Par Bernard BOCQUEL
Voilà 200 ans apparut près de la Fourche des rivières Assiniboine et Rouge le nom de Saint-Boniface. Une apparition due au souci d’humilité d’un homme d’Église qui ne se sentait pas à la hauteur de la mission que son supérieur lui avait confiée. Joseph Norbert Provencher pensait en effet qu’il aurait fallu, pour être à la hauteur de la tâche, un missionnaire de la trempe du moine Wynfrid de Wessex, l’Anglais qui avait évangélisé la Germanie sous le nom de Bonifacius, nom qui signifie faire le bien en latin.
La paroisse de Saint-Boniface fut le premier avant-poste de l’Église catholique dans un monde réputé peuplé d’incroyants. Le nom s’enracina dans le coeur de Provencher au point où, lorsqu’il apprit en 1848 que Rome voulait ériger ses immenses terres de missions en évêché autonome, il repoussa Nord-Ouest comme choix de nom. Le Vatican reçut ses objections et fit du vieux missionnaire l’évêque de Saint-Boniface. L’aura de Saint-Boniface prit alors une ampleur territoriale et une dimension spirituelle à la mesure des plaines aux ciels infinis.
À la création du Manitoba, conformément à l’esprit religieux du temps, une petite société d’humains unit son destin civique et politique sous le patronyme de Saint- Boniface, qui devenait tout à la fois circonscription provinciale, commission scolaire, municipalité, puis ville (town) en 1883 et cité (city) en 1908. Cette décision d’affirmation fut prise alors que l’option de se fondre dans la grande ville de Winnipeg n’était pas exclue par tous.
De ce moment-là, il fallut fermement faire valoir la raison d’être d’une ville fondée sur le réflexe atavique de Canayens incapables de dissocier l’alliance séculaire entre le clergé et une partie de l’élite politique. Saint-Boniface devait maintenir sa différence en jonglant entre exigence de résistance à l’anglophonie et ouverture aux opportunités économiques. Tel est l’essence de l’esprit bonifacien, dont le bilinguisme est le fruit principal.

CONSIGNES DE L'EXERCICE:
1 - Selon l'extrait sur Saint-Boniface, en quelle année Saint-Boniface devint-il une cité (city) ?
2 - Recopiez le passage de l'extrait sur Saint-Boniface qui commence par « À la création » et se poursuit jusqu'à « exclue par tous. ».

LIGNES ENREGISTRÉES:

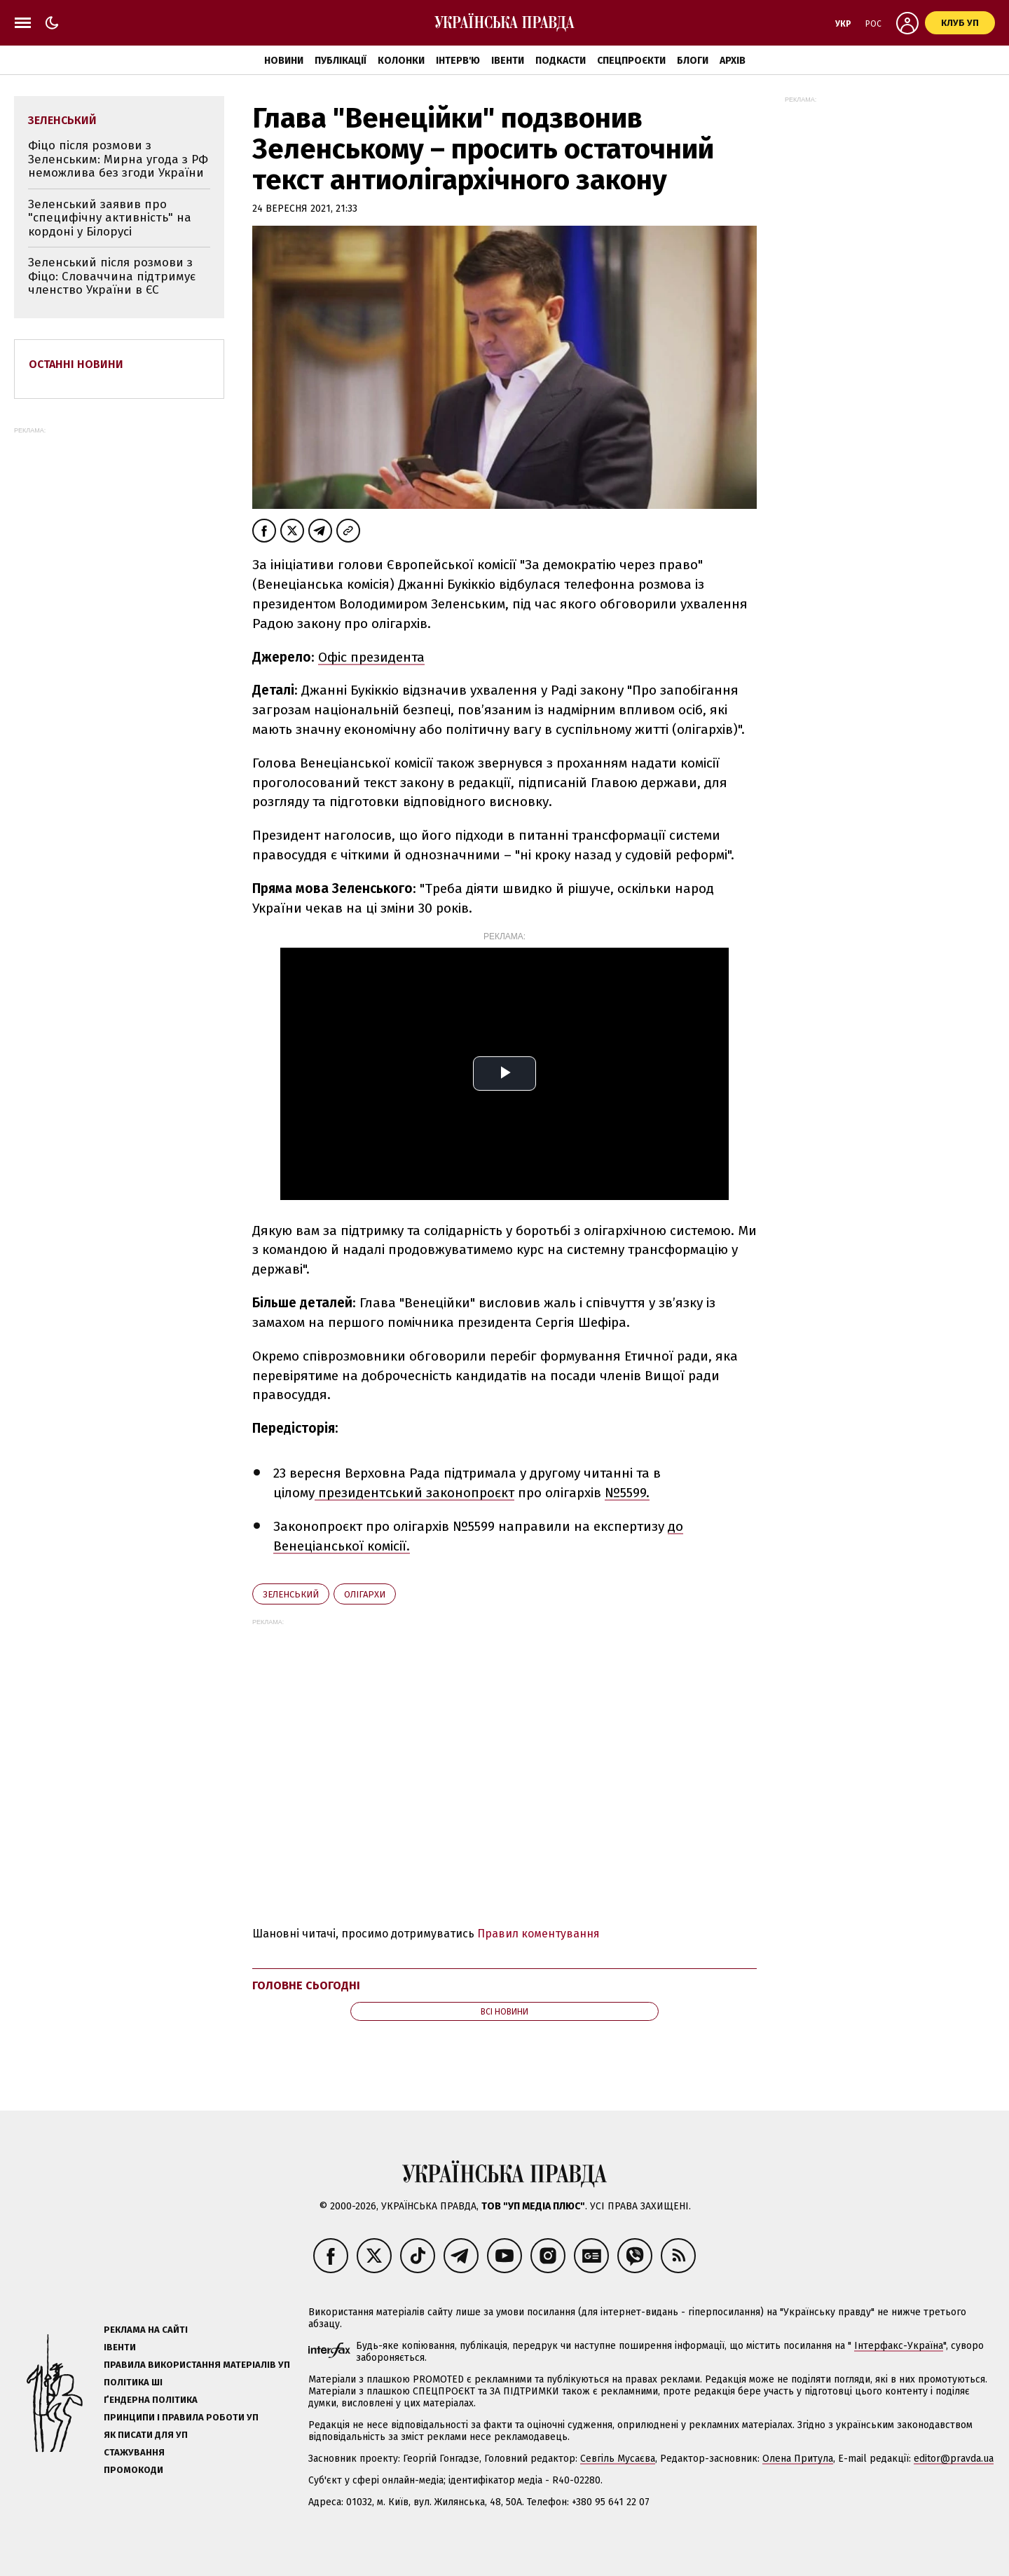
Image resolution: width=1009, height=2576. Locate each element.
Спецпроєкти (631, 61)
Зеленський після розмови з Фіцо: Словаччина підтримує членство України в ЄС (111, 276)
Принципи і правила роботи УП (181, 2417)
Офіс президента (371, 657)
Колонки (401, 61)
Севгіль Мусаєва (617, 2459)
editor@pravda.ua (954, 2459)
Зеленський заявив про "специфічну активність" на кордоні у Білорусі (109, 218)
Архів (733, 61)
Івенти (507, 61)
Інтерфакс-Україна (898, 2346)
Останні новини (76, 364)
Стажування (134, 2452)
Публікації (340, 61)
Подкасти (560, 61)
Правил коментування (538, 1933)
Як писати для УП (146, 2435)
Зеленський (291, 1594)
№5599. (627, 1493)
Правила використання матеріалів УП (197, 2364)
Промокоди (133, 2470)
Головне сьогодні (306, 1985)
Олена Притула (797, 2459)
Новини (283, 61)
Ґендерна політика (151, 2399)
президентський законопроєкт (414, 1493)
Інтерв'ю (458, 61)
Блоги (692, 61)
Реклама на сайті (146, 2329)
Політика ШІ (133, 2382)
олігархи (364, 1594)
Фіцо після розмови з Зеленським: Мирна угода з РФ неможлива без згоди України (118, 159)
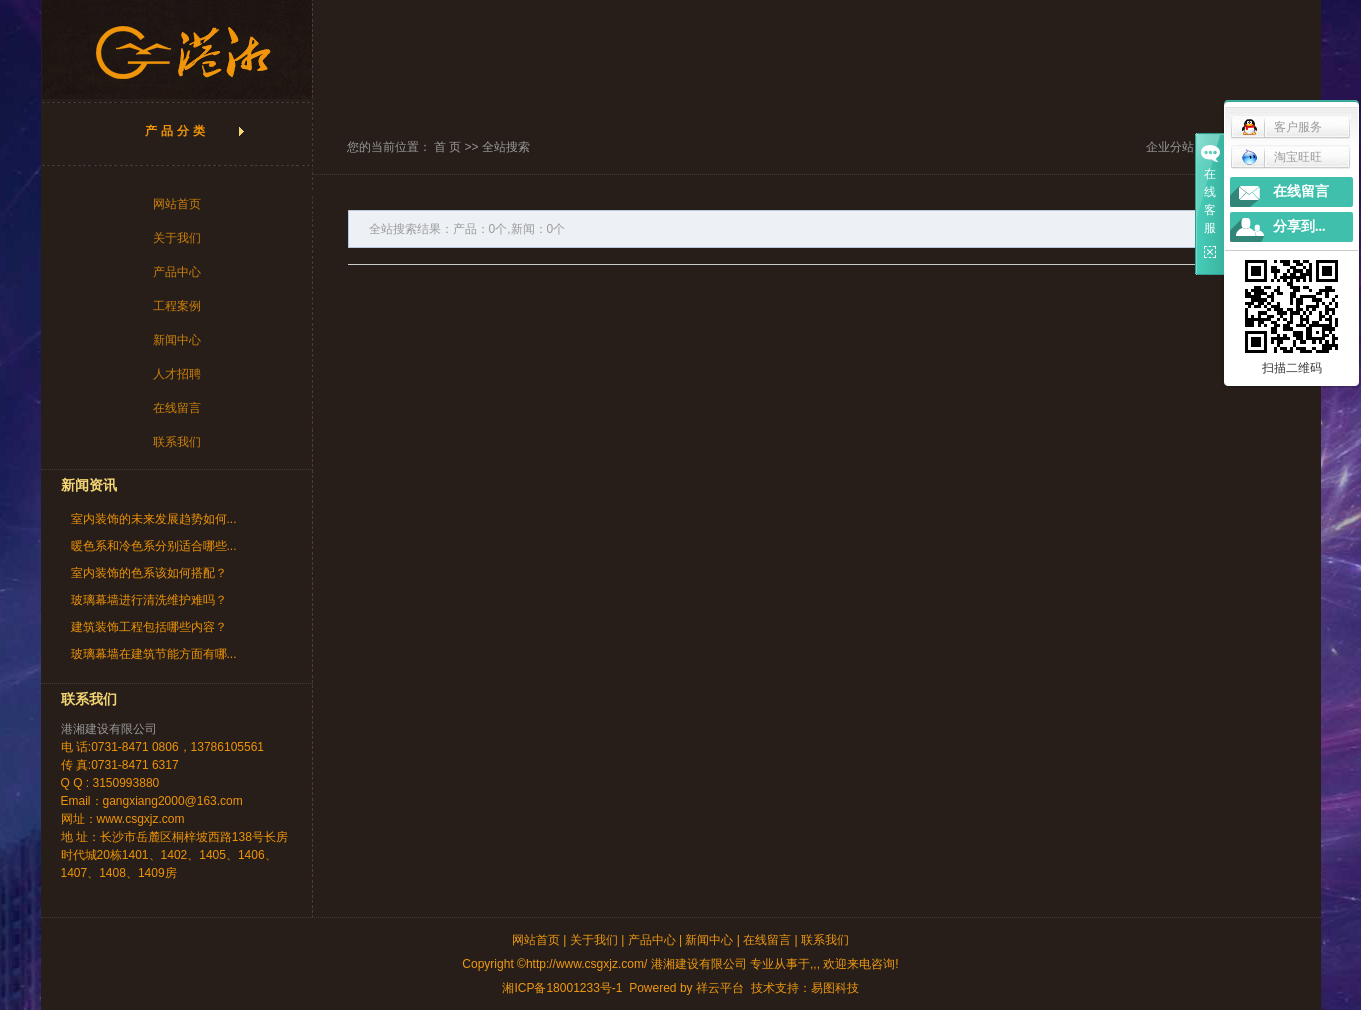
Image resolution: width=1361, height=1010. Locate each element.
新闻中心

RÉPONSES DE L'EXERCICE:
1 - En 1908.

2 -
À la création du Manitoba, conformément à l’esprit religieux du temps, une petite société d’humains unit son destin civique et politique sous le patronyme de Saint- Boniface, qui devenait tout à la fois circonscription provinciale, commission scolaire, municipalité, puis ville (town) en 1883 et cité (city) en 1908. Cette décision d’affirmation fut prise alors que l’option de se fondre dans la grande ville de Winnipeg n’était pas exclue par tous.